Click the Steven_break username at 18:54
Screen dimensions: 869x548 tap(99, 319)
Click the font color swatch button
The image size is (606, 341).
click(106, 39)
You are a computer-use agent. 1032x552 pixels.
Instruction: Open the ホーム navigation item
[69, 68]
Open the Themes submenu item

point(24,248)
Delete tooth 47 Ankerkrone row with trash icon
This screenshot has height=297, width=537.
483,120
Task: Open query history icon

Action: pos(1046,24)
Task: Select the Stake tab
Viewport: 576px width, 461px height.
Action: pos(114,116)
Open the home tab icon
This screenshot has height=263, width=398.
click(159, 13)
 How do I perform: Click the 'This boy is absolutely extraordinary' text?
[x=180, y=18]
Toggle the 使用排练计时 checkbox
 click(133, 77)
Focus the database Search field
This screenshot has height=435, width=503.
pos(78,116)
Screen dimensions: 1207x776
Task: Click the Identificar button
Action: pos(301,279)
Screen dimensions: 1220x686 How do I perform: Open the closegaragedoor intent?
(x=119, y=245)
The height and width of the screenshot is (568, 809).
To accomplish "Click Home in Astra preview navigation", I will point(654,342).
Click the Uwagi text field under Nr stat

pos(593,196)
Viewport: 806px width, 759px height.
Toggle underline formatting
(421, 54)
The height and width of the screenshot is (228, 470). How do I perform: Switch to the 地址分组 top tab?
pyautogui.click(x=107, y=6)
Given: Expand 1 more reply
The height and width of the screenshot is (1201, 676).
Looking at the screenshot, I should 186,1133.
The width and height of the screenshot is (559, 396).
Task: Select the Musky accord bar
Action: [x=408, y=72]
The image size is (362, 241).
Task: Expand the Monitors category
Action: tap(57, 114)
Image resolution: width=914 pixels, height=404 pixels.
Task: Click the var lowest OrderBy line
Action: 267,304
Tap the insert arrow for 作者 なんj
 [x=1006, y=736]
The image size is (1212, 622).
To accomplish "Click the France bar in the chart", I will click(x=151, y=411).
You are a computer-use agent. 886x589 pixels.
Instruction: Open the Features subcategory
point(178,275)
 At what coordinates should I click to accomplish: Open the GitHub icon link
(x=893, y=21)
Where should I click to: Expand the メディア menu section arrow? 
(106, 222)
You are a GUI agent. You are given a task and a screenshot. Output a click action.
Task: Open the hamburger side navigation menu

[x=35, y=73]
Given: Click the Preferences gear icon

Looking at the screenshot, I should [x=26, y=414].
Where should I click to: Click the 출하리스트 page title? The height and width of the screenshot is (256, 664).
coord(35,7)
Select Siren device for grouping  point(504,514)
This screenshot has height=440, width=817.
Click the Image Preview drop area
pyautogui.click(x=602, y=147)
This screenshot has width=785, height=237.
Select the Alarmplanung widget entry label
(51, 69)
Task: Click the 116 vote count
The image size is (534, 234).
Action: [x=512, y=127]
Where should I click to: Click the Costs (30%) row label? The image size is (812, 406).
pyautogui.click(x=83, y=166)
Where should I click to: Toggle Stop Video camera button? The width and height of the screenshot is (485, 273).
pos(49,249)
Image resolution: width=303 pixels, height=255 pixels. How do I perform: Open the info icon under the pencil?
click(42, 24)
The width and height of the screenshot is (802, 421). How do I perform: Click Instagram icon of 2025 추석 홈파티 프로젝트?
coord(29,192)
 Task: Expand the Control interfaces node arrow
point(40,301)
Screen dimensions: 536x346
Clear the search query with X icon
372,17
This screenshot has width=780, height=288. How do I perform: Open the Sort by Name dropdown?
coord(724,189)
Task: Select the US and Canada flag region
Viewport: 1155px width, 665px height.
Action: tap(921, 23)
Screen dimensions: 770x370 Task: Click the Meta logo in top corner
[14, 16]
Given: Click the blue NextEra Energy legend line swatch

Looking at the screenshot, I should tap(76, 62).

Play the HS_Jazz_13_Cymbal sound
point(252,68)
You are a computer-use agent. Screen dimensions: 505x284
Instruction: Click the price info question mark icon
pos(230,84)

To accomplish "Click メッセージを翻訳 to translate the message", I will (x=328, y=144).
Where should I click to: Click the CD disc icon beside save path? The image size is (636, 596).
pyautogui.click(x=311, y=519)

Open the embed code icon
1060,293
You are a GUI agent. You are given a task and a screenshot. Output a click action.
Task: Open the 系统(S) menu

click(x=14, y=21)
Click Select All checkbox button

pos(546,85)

════════

- What you need to do -
Transcribe the data between the line holding "How do I perform: Click the" and the line holding "Looking at the screenshot, I should [x=26, y=414].", inclusive, keeping every line identical to the original.

- Output of the task -
 How do I perform: Click the 'This boy is absolutely extraordinary' text?
[x=180, y=18]
Toggle the 使用排练计时 checkbox
 click(133, 77)
Focus the database Search field
This screenshot has height=435, width=503.
pos(78,116)
Screen dimensions: 1207x776
Task: Click the Identificar button
Action: pos(301,279)
Screen dimensions: 1220x686 How do I perform: Open the closegaragedoor intent?
(x=119, y=245)
The height and width of the screenshot is (568, 809).
To accomplish "Click Home in Astra preview navigation", I will point(654,342).
Click the Uwagi text field under Nr stat

pos(593,196)
Viewport: 806px width, 759px height.
Toggle underline formatting
(421, 54)
The height and width of the screenshot is (228, 470). How do I perform: Switch to the 地址分组 top tab?
pyautogui.click(x=107, y=6)
Given: Expand 1 more reply
The height and width of the screenshot is (1201, 676).
Looking at the screenshot, I should 186,1133.
The width and height of the screenshot is (559, 396).
Task: Select the Musky accord bar
Action: [x=408, y=72]
The image size is (362, 241).
Task: Expand the Monitors category
Action: tap(57, 114)
Image resolution: width=914 pixels, height=404 pixels.
Task: Click the var lowest OrderBy line
Action: 267,304
Tap the insert arrow for 作者 なんj
 [x=1006, y=736]
The image size is (1212, 622).
To accomplish "Click the France bar in the chart", I will click(x=151, y=411).
You are a computer-use agent. 886x589 pixels.
Instruction: Open the Features subcategory
point(178,275)
 At what coordinates should I click to accomplish: Open the GitHub icon link
(x=893, y=21)
Where should I click to: Expand the メディア menu section arrow? 
(106, 222)
You are a GUI agent. You are given a task and a screenshot. Output a click action.
Task: Open the hamburger side navigation menu

[x=35, y=73]
Given: Click the Preferences gear icon

Looking at the screenshot, I should [x=26, y=414].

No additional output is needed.